Shane Primm vs. Krzysztof Soszynski
Jules Bruchez vs. Eliot Marshall
Kyle Kingsbury vs. Tom Lawlor
Shane Nelson vs. George Roop
John Polakowski vs. Rolando Delgado


----------



## Steve (Dec 5, 2008)

SA_BJJ said:


> MAIN CARD
> 
> 
> Efrain Escudero vs. Phillipe Nover ("TUF" lightweight finals)
> ...



I think Dana is a putz to reward Junie with another fight, particularly as a part of the main card.  The guy made the entire season unwatchable.  I tivo'd the episodes so I could skip to the fight, and even then what I saw of Junie makes me cringe.  He's a scared, immature bully.


----------



## Rich Parsons (Dec 5, 2008)

stevebjj said:


> I think Dana is a putz to reward Junie with another fight, particularly as a part of the main card. The guy made the entire season unwatchable. I tivo'd the episodes so I could skip to the fight, and even then what I saw of Junie makes me cringe. He's a scared, immature bully.


 
"You should have been kicked off three times." Quote from Dana to Junie.

I agree he should have been kicked off.

I did not understand why he kept the punk around. Then, I saw the last episode and Dana was trying to out think him. To have him fail on his own, and not be kicked out where he could run his mouth. 

While I respect that idea, I have a hard time thinking Dana had this idea from the first time Junie should have been kicked out. I also have a problem with Dana being worried about some no one talking smack about how he could have won it all, does not make sense or add up at all.

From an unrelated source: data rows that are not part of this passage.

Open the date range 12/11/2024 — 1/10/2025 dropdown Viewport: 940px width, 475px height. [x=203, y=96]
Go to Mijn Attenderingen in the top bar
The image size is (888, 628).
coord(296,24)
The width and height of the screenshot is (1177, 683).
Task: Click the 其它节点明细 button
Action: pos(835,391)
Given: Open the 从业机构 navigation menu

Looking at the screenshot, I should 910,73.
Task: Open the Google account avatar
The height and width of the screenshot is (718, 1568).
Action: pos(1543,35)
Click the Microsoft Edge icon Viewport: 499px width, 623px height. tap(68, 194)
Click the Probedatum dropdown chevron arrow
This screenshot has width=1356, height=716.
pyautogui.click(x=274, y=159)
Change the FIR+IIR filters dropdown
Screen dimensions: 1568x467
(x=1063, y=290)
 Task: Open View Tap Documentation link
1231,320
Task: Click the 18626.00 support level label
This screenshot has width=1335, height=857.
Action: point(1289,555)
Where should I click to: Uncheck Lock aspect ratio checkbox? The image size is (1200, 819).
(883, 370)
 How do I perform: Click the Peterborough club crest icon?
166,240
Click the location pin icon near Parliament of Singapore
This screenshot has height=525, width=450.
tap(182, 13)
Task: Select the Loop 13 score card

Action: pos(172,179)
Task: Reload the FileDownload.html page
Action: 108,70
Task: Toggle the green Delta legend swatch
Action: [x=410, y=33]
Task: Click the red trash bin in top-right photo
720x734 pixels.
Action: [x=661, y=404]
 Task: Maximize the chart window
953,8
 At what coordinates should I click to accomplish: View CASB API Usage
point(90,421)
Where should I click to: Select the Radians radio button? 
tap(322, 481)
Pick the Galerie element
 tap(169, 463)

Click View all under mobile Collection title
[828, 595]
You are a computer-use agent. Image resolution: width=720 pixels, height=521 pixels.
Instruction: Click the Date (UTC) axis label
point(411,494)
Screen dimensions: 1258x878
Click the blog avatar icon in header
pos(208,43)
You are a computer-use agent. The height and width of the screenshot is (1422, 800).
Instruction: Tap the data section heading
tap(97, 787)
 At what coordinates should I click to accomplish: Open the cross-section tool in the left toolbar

I aslo think it is a bad idea to give him another 4th shot. But, it is his business and he does what he thinks is best. My only guess is now that the show is over, Junie has calmed down and talked to Dana and asked him for a chance to fight in the big time to show he can and not just freeze or give up for fear of loosing.


----------



## Rich Parsons (Dec 5, 2008)

SA_BJJ said:


> MAIN CARD
> 
> 
> Efrain Escudero vs. Phillipe Nover ("TUF" lightweight finals)
> ...


 

I think the Efrain vs Phillipe will be the fight of the night. Both of these guys have something that they could show. This could be another one of thsoe fights that people talk about and both go on to have good careers.


----------



## SA_BJJ (Dec 6, 2008)

I like Nover in the lights and Vinny will destroy Bader if he gets him down....Bader has a good sprawl though.


----------



## Steve (Dec 7, 2008)

SA_BJJ said:


> I like Nover in the lights and Vinny will destroy Bader if he gets him down....Bader has a good sprawl though.


Could be, but I don't know...  I don't think the sprawl will make a difference.   It's really only effective at protecting you from being taken down to your back.  Nover made it pretty clear that he's not concerned at all with starting on his back... anything to get it to the ground.  If he gets a hold of Bader's leg, he'll fall back into guard or half-guard.  Anything to get the fight to the ground.  And I don't think that Bader will be able to stop him, as he didn't show a lot with his hands.  I just can't see how Bader will be able to hang in this one, as Nover's BJJ is so good.  The only hope he has is that Nover is somewhat one-dimensional, too.

Could be a very, very boring fight.


----------



## Tez3 (Dec 7, 2008)

Not interested in this one, I'm waiting for the next ..UK v USA lol!


----------



## SA_BJJ (Dec 9, 2008)

stevebjj said:


> Could be, but I don't know... I don't think the sprawl will make a difference. It's really only effective at protecting you from being taken down to your back. Nover made it pretty clear that he's not concerned at all with starting on his back... anything to get it to the ground. If he gets a hold of Bader's leg, he'll fall back into guard or half-guard. Anything to get the fight to the ground. And I don't think that Bader will be able to stop him, as he didn't show a lot with his hands. I just can't see how Bader will be able to hang in this one, as Nover's BJJ is so good. The only hope he has is that Nover is somewhat one-dimensional, too.
> 
> Could be a very, very boring fight.


 Very good point about Bader...If Vinny brings his standup up he will def. be a force at 205 in the UFC.  His Jits is phenomenal.


----------